**Task input**:
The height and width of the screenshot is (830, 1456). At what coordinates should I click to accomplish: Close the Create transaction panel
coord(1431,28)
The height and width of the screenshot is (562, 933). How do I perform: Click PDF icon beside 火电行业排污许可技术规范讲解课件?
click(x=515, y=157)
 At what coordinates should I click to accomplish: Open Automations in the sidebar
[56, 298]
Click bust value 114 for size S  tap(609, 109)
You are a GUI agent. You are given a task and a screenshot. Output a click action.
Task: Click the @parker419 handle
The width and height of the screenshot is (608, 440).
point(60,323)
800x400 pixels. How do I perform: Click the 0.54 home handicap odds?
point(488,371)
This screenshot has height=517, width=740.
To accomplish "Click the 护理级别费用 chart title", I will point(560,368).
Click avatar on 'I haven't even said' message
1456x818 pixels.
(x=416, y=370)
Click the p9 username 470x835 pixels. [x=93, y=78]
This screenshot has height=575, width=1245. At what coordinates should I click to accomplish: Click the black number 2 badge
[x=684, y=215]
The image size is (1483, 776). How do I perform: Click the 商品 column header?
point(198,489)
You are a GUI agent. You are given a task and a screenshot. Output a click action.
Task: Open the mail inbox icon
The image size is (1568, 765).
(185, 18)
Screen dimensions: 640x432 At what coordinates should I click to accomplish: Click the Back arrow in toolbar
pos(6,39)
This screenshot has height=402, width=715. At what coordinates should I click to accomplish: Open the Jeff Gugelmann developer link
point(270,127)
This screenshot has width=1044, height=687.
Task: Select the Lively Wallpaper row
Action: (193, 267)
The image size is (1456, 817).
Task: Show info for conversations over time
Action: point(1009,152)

**Description of the task**:
Go through the entries above and reproduce each one exactly.

**Response to the task**:
The height and width of the screenshot is (830, 1456). At what coordinates should I click to accomplish: Close the Create transaction panel
coord(1431,28)
The height and width of the screenshot is (562, 933). How do I perform: Click PDF icon beside 火电行业排污许可技术规范讲解课件?
click(x=515, y=157)
 At what coordinates should I click to accomplish: Open Automations in the sidebar
[56, 298]
Click bust value 114 for size S  tap(609, 109)
You are a GUI agent. You are given a task and a screenshot. Output a click action.
Task: Click the @parker419 handle
The width and height of the screenshot is (608, 440).
point(60,323)
800x400 pixels. How do I perform: Click the 0.54 home handicap odds?
point(488,371)
This screenshot has height=517, width=740.
To accomplish "Click the 护理级别费用 chart title", I will point(560,368).
Click avatar on 'I haven't even said' message
1456x818 pixels.
(x=416, y=370)
Click the p9 username 470x835 pixels. [x=93, y=78]
This screenshot has height=575, width=1245. At what coordinates should I click to accomplish: Click the black number 2 badge
[x=684, y=215]
The image size is (1483, 776). How do I perform: Click the 商品 column header?
point(198,489)
You are a GUI agent. You are given a task and a screenshot. Output a click action.
Task: Open the mail inbox icon
The image size is (1568, 765).
(185, 18)
Screen dimensions: 640x432 At what coordinates should I click to accomplish: Click the Back arrow in toolbar
pos(6,39)
This screenshot has height=402, width=715. At what coordinates should I click to accomplish: Open the Jeff Gugelmann developer link
point(270,127)
This screenshot has width=1044, height=687.
Task: Select the Lively Wallpaper row
Action: (193, 267)
The image size is (1456, 817).
Task: Show info for conversations over time
Action: point(1009,152)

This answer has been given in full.